I joined his crying.

  
"When I left, the staff hugged me. They call you 'Honey.' 'How's Honey?" Even some of the patients were cool.

   'Oh, I need dental floss. I asked the nurse, 'Who do I have to bribe to get some dental floss?'
   '
She said, 'I've been working here ten years and ain't no one ever asked me for dental floss.'

  
"Can you hang yourself with it???"
   "No."  (One of my students later pointed out that you could use it to slit your wrists.)

  
"I wanted to bring you toothpicks the other day but they wouldn't have let me bring them in."

  
"No. They watched the way I brushed my teeth three times a day. All those things were points in my favor."

   "What did you talk about with the eighteen-year-old boy?" I asked.
   "We didn't have a lot of time; he wasn't a minor but there was something about his age that meant he couldn't stay.  He had taken some marijuana and his behavior afterwards indicated he had something wrong. But it wasn't serious enough to keep him. I told him, 'Whatever it is, deal with it now.  I've got stuff coming up now that I didn't deal with years ago because I didn't know it was there. Take care of it now.'

   '
When he left we did the knock-fist handshake." He demonstrated.
   "'He said, 'Take care, Bro.' I could tell that something I said got through to him; somebody he met in the Psych Ward cared.

   '
There was another girl, beautiful, fair-haired girl, C -, with cuts all the way up her forearm, worse than the woman the other night. That's text book self-mutilation and it almost always comes from sexual abuse."
           

   "Suicide is here," I agreed, indicating the inside of my wrist.
  
"Do you remember how they did it in Apocalypto?"
  
I shook my head.

 
"Here." He drew an imaginary line up his forearm rather than across it. "Veins run lengthwise. Tendons go across. I learned that as a policeman.

   '
There was no privacy. You took a shower, the men's and women's bathrooms were the same, with no lock on the door."

  
"That's more problematic for the women than for the men. You mean the toilets also had no locks?"

  
"They had no doors. I guess they didn't want anyone to get too comfortable in there."

   "No one gets that comfortable in there."
   "You'd be surprised."
+++
# Problem 1
List every sentence in the psych ward conversation that ends with a question mark.
# Problem 2
Please write out the psych ward conversation word for word from "I joined his" to "slit your wrists.)".

# Recorded data
+++
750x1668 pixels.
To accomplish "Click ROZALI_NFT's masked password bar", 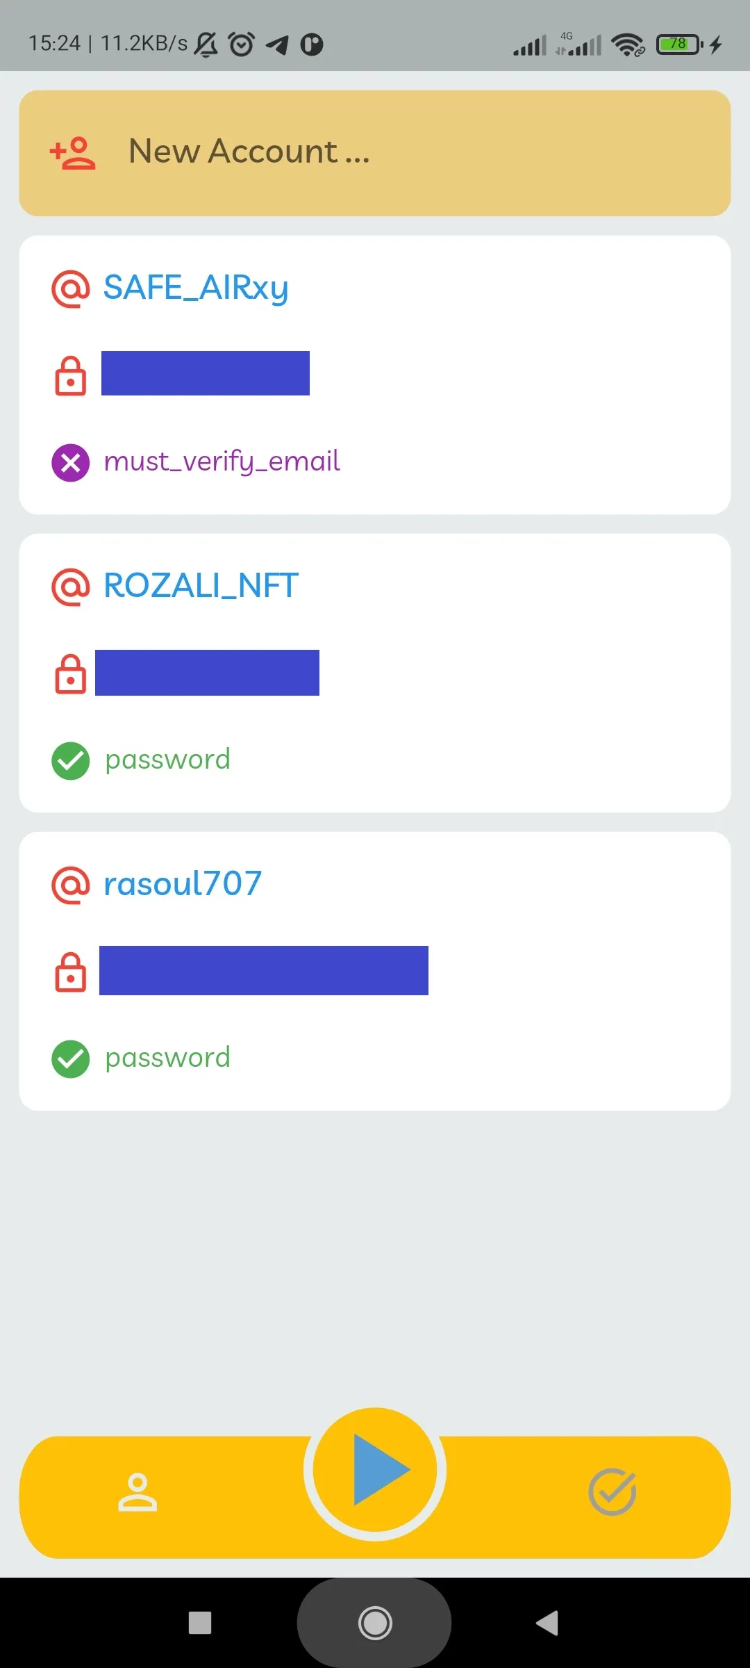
+++
# Written reply 1
How's Honey?
Who do I have to bribe to get some dental floss?
Can you hang yourself with it???
What did you talk about with the eighteen-year-old boy?
Do you remember how they did it in Apocalypto?
You mean the toilets also had no locks?

# Written reply 2
I joined his crying.

  
"When I left, the staff hugged me. They call you 'Honey.' 'How's Honey?" Even some of the patients were cool.

   'Oh, I need dental floss. I asked the nurse, 'Who do I have to bribe to get some dental floss?'
   '
She said, 'I've been working here ten years and ain't no one ever asked me for dental floss.'

  
"Can you hang yourself with it???"
   "No."  (One of my students later pointed out that you could use it to slit your wrists.)